-- Opening Marker --

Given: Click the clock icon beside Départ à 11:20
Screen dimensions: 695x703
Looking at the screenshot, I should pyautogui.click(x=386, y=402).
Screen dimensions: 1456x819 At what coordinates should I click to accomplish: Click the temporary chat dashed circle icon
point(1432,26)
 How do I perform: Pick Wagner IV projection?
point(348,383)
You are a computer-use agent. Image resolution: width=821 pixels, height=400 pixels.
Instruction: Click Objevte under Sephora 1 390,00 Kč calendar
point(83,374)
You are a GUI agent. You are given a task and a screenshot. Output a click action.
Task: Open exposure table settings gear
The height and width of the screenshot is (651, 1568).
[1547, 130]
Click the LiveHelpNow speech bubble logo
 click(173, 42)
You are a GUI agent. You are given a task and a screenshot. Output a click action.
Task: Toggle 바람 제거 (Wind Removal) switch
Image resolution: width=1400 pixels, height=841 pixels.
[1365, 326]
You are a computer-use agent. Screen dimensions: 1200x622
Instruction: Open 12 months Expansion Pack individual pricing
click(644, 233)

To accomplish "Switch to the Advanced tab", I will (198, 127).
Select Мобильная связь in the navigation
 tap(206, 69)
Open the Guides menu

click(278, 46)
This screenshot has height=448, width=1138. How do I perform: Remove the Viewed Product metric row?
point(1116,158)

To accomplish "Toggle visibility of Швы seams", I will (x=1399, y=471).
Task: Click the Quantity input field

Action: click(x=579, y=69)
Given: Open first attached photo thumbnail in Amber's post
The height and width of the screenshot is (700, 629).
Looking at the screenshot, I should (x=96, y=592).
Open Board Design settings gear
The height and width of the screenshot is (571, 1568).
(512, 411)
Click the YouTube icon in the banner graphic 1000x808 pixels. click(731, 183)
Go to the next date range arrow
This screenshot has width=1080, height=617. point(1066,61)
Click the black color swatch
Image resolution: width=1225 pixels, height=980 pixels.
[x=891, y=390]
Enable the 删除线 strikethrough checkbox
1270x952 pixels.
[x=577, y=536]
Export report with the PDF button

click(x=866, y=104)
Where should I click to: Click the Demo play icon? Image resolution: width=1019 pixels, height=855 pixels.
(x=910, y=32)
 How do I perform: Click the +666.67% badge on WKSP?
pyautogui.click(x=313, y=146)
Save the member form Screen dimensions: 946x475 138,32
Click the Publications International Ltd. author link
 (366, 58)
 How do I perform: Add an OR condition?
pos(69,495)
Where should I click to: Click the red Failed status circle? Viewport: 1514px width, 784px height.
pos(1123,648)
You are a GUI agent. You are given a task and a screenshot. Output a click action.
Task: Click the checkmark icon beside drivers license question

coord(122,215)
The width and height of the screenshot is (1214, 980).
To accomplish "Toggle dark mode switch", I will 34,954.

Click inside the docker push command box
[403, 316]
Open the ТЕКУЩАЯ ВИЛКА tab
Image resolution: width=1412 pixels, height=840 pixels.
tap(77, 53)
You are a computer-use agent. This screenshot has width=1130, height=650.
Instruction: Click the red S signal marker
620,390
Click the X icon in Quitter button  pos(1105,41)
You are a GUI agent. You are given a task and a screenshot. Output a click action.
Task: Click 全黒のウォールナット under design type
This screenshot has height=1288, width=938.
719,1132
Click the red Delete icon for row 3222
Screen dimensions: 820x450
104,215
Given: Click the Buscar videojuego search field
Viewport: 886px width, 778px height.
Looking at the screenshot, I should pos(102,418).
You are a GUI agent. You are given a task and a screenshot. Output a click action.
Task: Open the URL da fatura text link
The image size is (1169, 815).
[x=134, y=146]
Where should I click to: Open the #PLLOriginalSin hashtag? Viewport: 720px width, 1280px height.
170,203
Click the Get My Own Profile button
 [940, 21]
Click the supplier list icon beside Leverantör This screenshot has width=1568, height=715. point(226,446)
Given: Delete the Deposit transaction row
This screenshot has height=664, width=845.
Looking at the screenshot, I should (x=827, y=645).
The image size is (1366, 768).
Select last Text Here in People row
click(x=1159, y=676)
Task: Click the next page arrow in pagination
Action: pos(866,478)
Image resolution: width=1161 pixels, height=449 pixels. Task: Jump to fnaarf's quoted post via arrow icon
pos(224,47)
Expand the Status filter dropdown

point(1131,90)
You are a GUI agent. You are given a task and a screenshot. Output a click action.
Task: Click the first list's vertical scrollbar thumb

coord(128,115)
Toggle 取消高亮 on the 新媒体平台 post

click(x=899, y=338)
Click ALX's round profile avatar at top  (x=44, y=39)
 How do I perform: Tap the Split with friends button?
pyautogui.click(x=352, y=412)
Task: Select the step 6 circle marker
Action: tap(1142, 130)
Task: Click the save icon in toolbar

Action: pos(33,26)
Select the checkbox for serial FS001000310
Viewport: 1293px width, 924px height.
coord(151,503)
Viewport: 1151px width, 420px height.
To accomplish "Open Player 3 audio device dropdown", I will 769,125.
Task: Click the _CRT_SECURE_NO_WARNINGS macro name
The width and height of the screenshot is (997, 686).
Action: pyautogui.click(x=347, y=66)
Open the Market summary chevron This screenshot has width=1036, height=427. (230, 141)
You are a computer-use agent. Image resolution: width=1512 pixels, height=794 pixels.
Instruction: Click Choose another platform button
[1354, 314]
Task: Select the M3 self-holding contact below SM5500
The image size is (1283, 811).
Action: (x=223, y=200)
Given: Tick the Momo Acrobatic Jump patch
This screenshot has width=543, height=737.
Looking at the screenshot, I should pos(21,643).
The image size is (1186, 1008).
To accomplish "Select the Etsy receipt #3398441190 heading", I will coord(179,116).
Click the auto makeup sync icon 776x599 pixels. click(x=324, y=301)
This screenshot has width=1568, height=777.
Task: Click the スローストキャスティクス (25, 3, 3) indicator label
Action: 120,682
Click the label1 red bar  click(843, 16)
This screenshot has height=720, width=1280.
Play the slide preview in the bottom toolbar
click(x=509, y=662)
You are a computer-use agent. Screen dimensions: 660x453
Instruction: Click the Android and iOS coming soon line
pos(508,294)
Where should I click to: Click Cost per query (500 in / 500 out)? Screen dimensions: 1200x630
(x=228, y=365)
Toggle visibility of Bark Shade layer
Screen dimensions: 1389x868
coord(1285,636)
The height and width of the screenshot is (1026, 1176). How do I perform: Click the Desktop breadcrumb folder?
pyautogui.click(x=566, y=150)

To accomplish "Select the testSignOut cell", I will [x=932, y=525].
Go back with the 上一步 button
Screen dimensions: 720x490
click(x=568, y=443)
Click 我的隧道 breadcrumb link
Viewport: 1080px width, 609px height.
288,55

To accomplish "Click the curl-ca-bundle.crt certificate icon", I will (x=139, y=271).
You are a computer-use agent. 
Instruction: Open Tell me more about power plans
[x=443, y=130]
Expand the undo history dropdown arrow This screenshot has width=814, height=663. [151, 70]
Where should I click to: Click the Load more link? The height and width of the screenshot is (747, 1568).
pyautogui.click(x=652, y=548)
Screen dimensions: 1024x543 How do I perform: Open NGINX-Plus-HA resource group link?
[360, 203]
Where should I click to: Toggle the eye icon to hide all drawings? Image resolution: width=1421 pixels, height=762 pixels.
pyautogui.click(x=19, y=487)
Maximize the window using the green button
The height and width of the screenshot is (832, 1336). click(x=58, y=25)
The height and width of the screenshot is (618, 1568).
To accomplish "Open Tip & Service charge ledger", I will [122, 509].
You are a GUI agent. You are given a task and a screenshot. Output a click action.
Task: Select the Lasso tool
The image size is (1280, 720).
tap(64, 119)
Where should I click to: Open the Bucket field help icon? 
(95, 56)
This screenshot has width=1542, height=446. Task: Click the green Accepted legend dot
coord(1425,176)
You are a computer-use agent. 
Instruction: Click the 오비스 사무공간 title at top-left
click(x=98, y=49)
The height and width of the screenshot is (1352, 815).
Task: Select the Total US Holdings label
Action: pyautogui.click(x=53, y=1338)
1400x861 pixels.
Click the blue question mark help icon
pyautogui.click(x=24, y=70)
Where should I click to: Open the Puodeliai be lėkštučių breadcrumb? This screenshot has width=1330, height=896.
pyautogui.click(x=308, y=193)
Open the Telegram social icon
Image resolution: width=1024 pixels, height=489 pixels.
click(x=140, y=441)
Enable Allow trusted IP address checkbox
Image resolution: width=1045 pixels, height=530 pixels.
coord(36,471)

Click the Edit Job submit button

-- Closing Marker --

_What is needed_
Here the job is to set down exactly the lines of the material above that fall between the one with "Task: Click the checkmark" and the one with "Task: Click 全黒のウォールナット under design type", inclusive, and nothing beyond them.

_Expected output_
Task: Click the checkmark icon beside drivers license question

coord(122,215)
The width and height of the screenshot is (1214, 980).
To accomplish "Toggle dark mode switch", I will 34,954.

Click inside the docker push command box
[403, 316]
Open the ТЕКУЩАЯ ВИЛКА tab
Image resolution: width=1412 pixels, height=840 pixels.
tap(77, 53)
You are a computer-use agent. This screenshot has width=1130, height=650.
Instruction: Click the red S signal marker
620,390
Click the X icon in Quitter button  pos(1105,41)
You are a GUI agent. You are given a task and a screenshot. Output a click action.
Task: Click 全黒のウォールナット under design type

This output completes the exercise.